In this article, we’ll learn about the new syntax for UTF-8 string literals in C# 11, highlighting the performance enhancements vs. the older API.
Character encoding is crucial in ensuring accurate and consistent text display across various languages and characters in modern web development. The most widely used standard for character encoding is UTF-8, which allows each character to range from 1 to 4 bytes. However, within the .NET ecosystem, the default standard for character encoding is UTF-16, where each character is at least 2 bytes in size.
How Encoding Works in .NET
Writing an HTTP request or creating pure HTML for the browser requires converting UTF-16 to UTF-8. However, ASP.NET Core automatically handles this conversion without requiring any action from the developer. This automatic conversion applies only in low-level web development and is not a feature most developers will need to utilize.

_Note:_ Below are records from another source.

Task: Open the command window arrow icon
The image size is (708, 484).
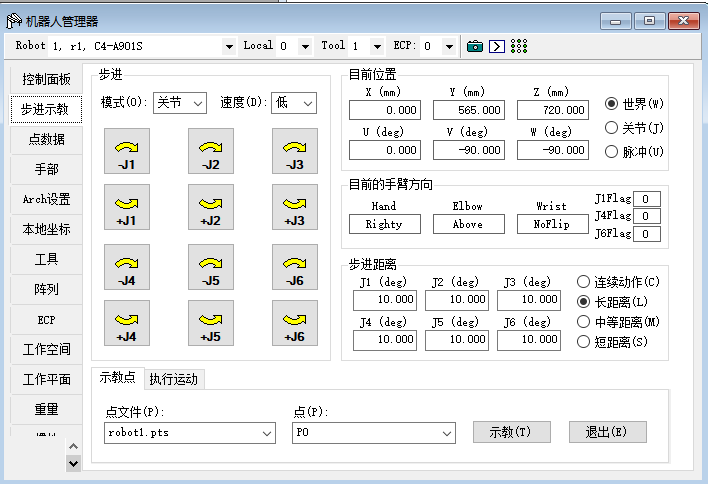Action: click(x=496, y=46)
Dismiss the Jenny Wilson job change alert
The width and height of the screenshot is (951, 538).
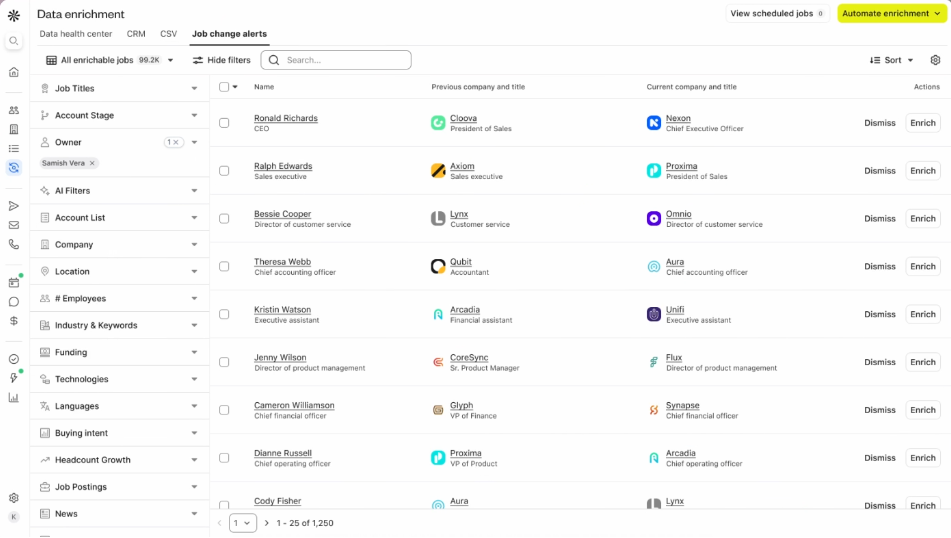tap(879, 362)
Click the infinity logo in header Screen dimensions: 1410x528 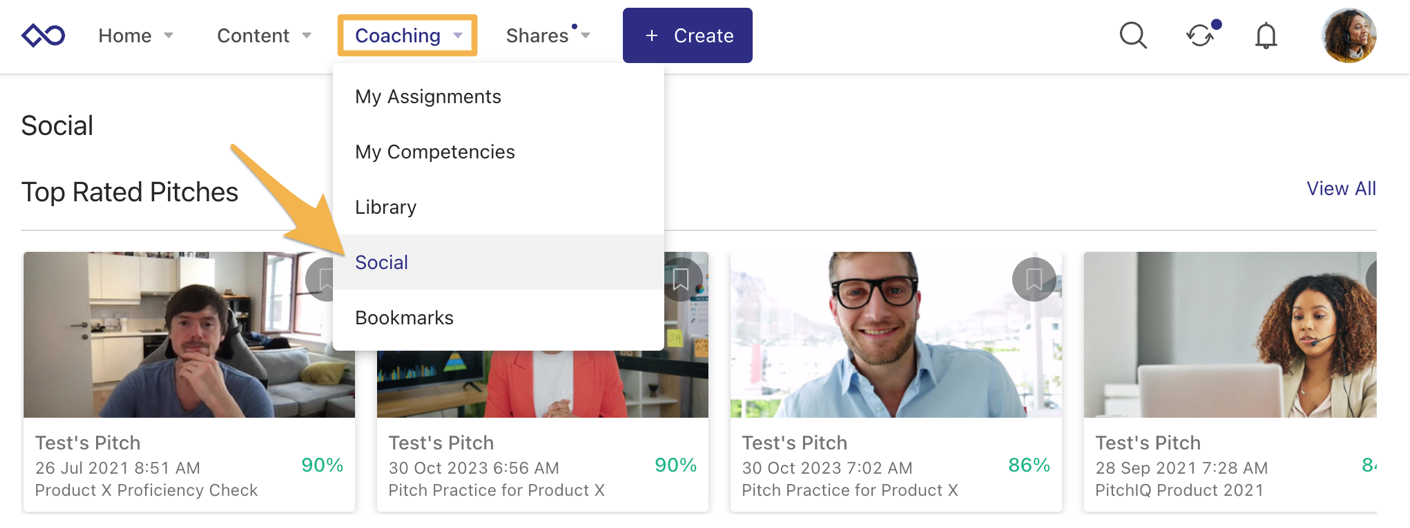(43, 36)
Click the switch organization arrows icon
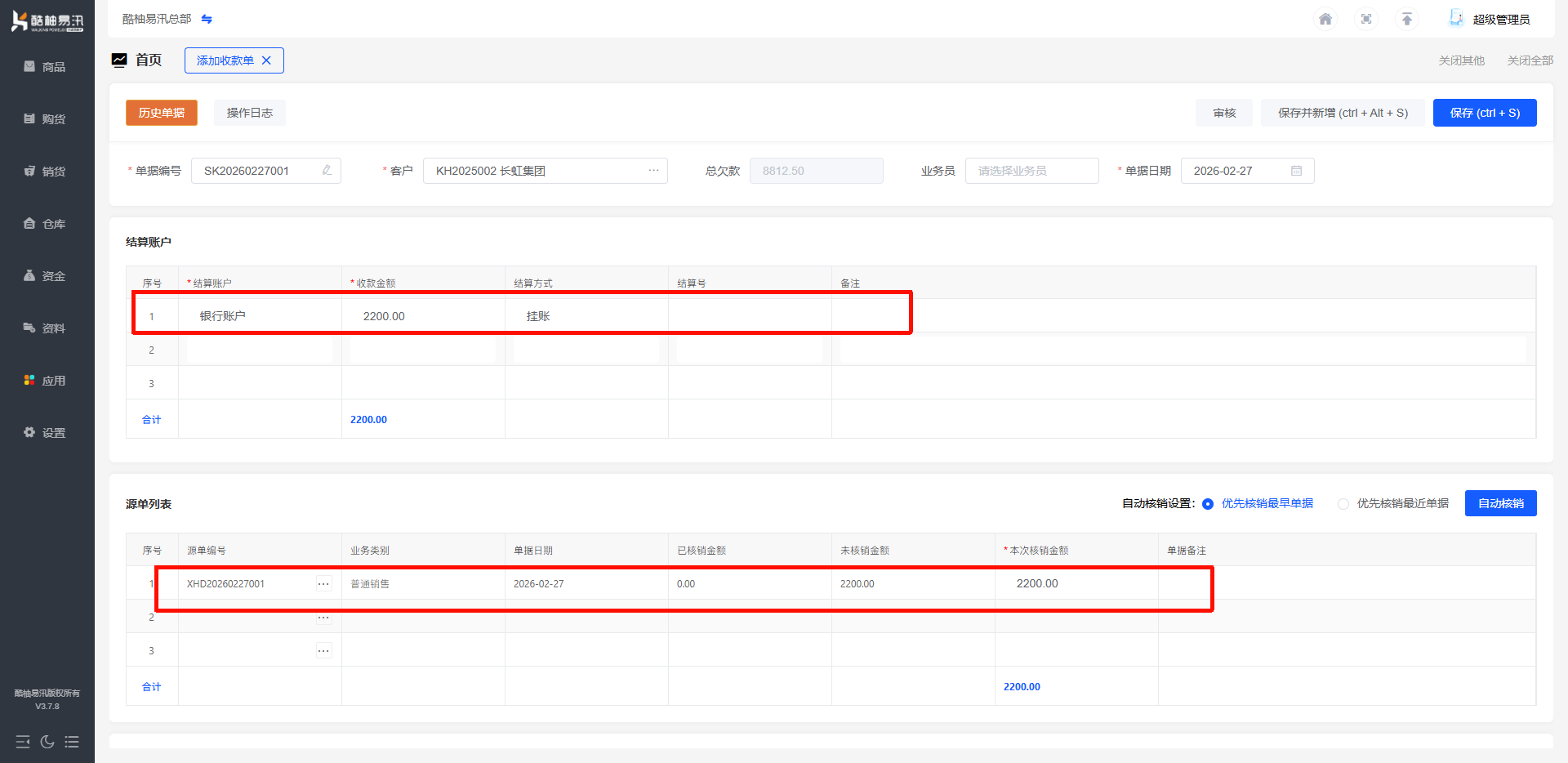 pos(207,19)
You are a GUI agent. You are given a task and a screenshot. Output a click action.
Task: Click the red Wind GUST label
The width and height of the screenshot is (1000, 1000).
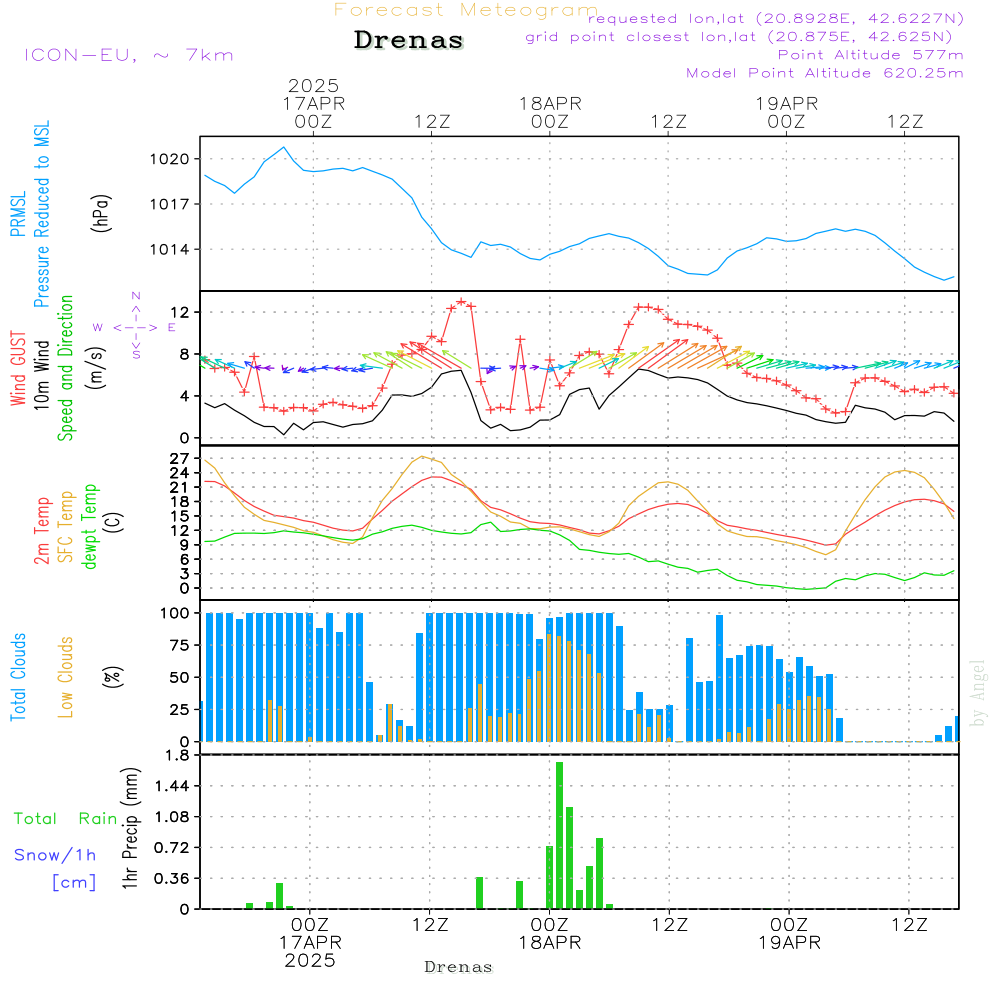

Before C# 11, developers used the Encoding
class to convert a .NET UTF-16 string:
public byte[] OldSyntax() { return Encoding.UTF8.GetBytes("Hello World!"); }
Here, we convert the string "Hello World!"
into a byte array using UTF-8 encoding, returning the resulting byte array. This method is inefficient due to excessive string usage and memory allocation. Using this method repeatedly in web applications that process numerous requests per second can add up to a significant issue.
Is there a more efficient way to reduce allocations? Yes, there is. Let’s examine how this can be enhanced using C# 11.
Encoding Improvements With C# 11
In C# 11, a better way to convert a string is to use the u8
suffix on it:
public ReadOnlySpan<byte> NewSyntax() { return "Hello World!"u8; }
Instead of returning an array, this method will provide a ReadOnlySpan<byte>
. We may wonder why the .NET team made this choice. The reason is that this new API is more elegant in syntax and also more efficient and resource-friendly since it won’t cause any memory allocations on the heap.
To verify this, let’s examine the benchmark results:
| Method | Mean | Error | StdDev | Gen0 | Allocated | |---------- |-----------:|----------:|----------:|-------:|----------:| | OldSyntax | 27.8322 ns | 0.1793 ns | 0.1589 ns | 0.0048 | 40 B | | NewSyntax | 0.1011 ns | 0.0043 ns | 0.0040 ns | - | - |
From the results, it is quite evident that the new syntax is highly performant. We can further validate these results by writing unit tests for this benchmark code.
Conclusion
In this article, we looked at the new UTF-8 string literals syntax. UTF-8 is the web’s encoding standard, efficient for HTTP and HTML. ASP.NET Core automates UTF-16 to UTF-8 conversion. C# 11’s u8
suffix for string literals improves efficiency by providing ReadOnlySpan<byte>
, minimizing memory allocation.